When using a written form is inadvisable or impossible (e.g., in certain cultural or security contexts; for an anonymous phone survey), a verbal consent procedure can replace the written form, if approved by the IRB. Verbal consent may be less off-putting to a participant and does not leave a physical record that could put them at risk. However, it can be difficult to clearly convey all relevant issues verbally, as abstract ideas of privacy and the terms used to describe data collection and use might be unfamiliar to a participant. Additionally, the absence of a personal signature documenting a participant’s assent might bring greater risk for researchers should questions arise later about the participation. QDR thus recommends that researchers who employ verbal consent record that consent as part of the interview when possible, and/or obtain and retain some sort of written record of the consent.

As data sharing norms emerge and data sharing mandates become more prevalent in the social sciences, you are increasingly likely to encounter research funders/sponsors and academic journals that require scholars to make data from their studies available to the research community. So that you can meet these expectations ethically and legally, we strongly recommend that you collect and manage your data with long-term preservation, sharing with the research community, and re-use in mind.

Doing so requires that you plan for data sharing while you are designing your project. In particular, we suggest that you include a discussion of data sharing in the script that you will use to solicit informed consent from your study participants. If you do not do so, you might not be able to share the data generated through the interaction without re-contacting your participants to obtain retroactive consent for data sharing, which may be difficult, if not impossible.

Your informed consent script should include the following types of information about data sharing:

  • who will be able to access the data (typically, only scholars)
  • what the data will be used for (research and/or teaching or other specifically non-commercial purposes)
  • confidentiality protections (if the data are shared via digital repositories, secondary users may be required to agree [by signing an official form] not to try to identify participants in any research study).

In developing the language you will use, it can be helpful to discuss options with the venue through which you plan to make your data available. Repository personnel can help you consider options that you can then discuss with your study participants. These options will be impacted by the context of your research and the type of information your participants provide. Such options include:

  • redaction/omission of certain portions of information that was provided;
  • sharing of a subset of data files only;
  • placing access controls or conditions on data that are not fully de-identified;
  • conditions you might set for the secondary use of the data once they are shared;
  • different choices for different forms of data (e.g., audio recorded materials vs. typed interview transcripts), etc.
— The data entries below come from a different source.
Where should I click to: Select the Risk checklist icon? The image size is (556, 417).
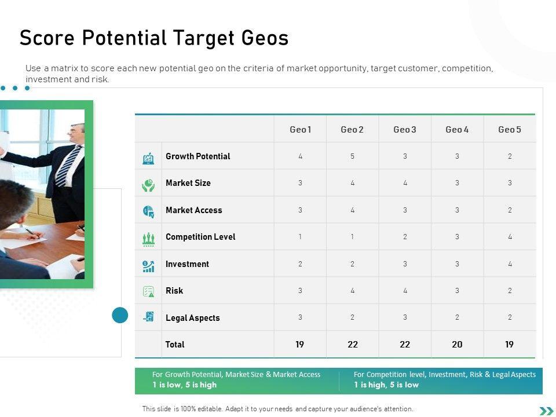[x=148, y=292]
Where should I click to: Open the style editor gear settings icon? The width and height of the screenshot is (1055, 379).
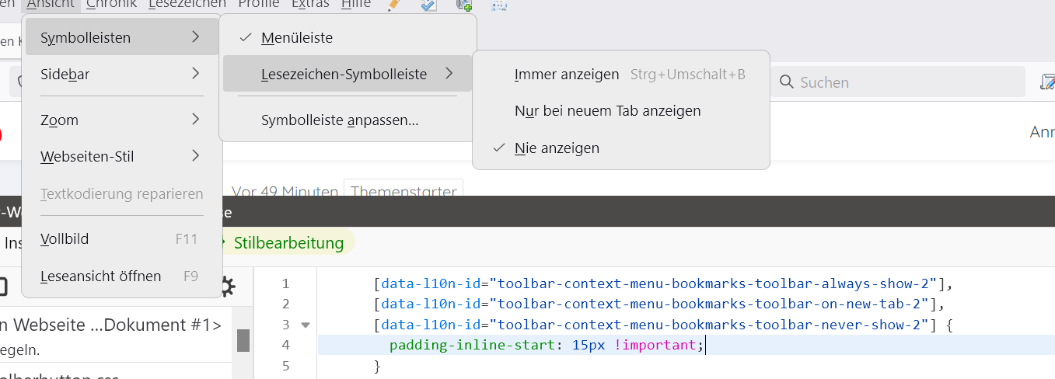coord(226,287)
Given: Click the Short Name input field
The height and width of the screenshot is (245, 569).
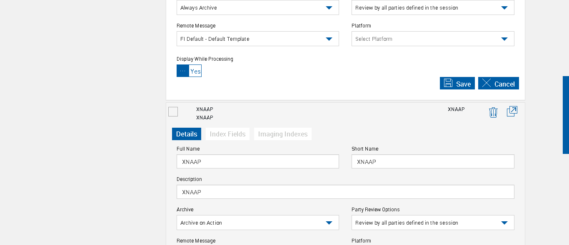Looking at the screenshot, I should coord(432,162).
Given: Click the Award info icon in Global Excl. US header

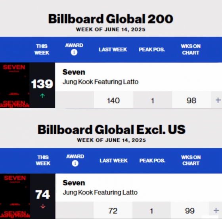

Offering these details will allow your participants to make a better informed choice about the sharing of the information they provide to you. QDR recognizes that consent texts will be tailored to particular research projects. Our staff is happy to help you formulate the language best suited for your project, as well as to brainstorm alternatives. Please do not hesitate to contact us at qdr@syr.edu.

QDR also offer template language that you can use as a starting point for including data sharing in your informed consent script. You can find this language on our template page.

If you did not establish appropriate provisions for sharing data when you were collecting information for a research project, it may still be possible to share the data you generated. You should discuss the possibilities with your IRB. One option is re-contacting project participants and asking if they will grant consent retroactively for the information they provided to be preserved for the long term, shared, and used by other scholars. Please note that an amendment to your original IRB application will typically be necessary in such cases.